2010年9月5日

「甦る縄文の思想」  梅原 猛 ・ 中上 健次


 もともと小説はあまり読まない方だが、20代の頃、友人に勧められて読んだ「中上 健次」にハマってしまい、彼の作品はほぼ全部読んだと思う。

 彼の作品の舞台となった和歌山県へ、わざわざ出かけたこともあり、若き日の良き思い出につながっている。




 彼の小説の魅力は、描かれている人間のうわべの化粧を全部はぎ取って、生々しい「人間の原型」とも言える、骨太な登場人物のドラマが溢れかえっていることである。

 精神的に去勢されてしまったような、現代の都市生活者とは対極に位置する中上の世界は、すでに若くして亡くなって20年近くなるが、まるで色あせることがない。

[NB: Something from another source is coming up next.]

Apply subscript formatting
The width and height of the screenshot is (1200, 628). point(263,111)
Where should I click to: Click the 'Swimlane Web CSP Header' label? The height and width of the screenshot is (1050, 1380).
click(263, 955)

 この本は、1985年に梅原 猛と青森のねぶた祭りに参加した際に行われた対談集だが、偶然に図書館で見つけ初めて読むことになった。


 彼が縄文について強い関心を持っていた事は、今回初めて知ることになったのだが、”縄文的思想”というものがあるなら、中上健次は間違いなくその継承者の一人である。


 数十年ぶりに、彼の作品を読み返してみたくなった。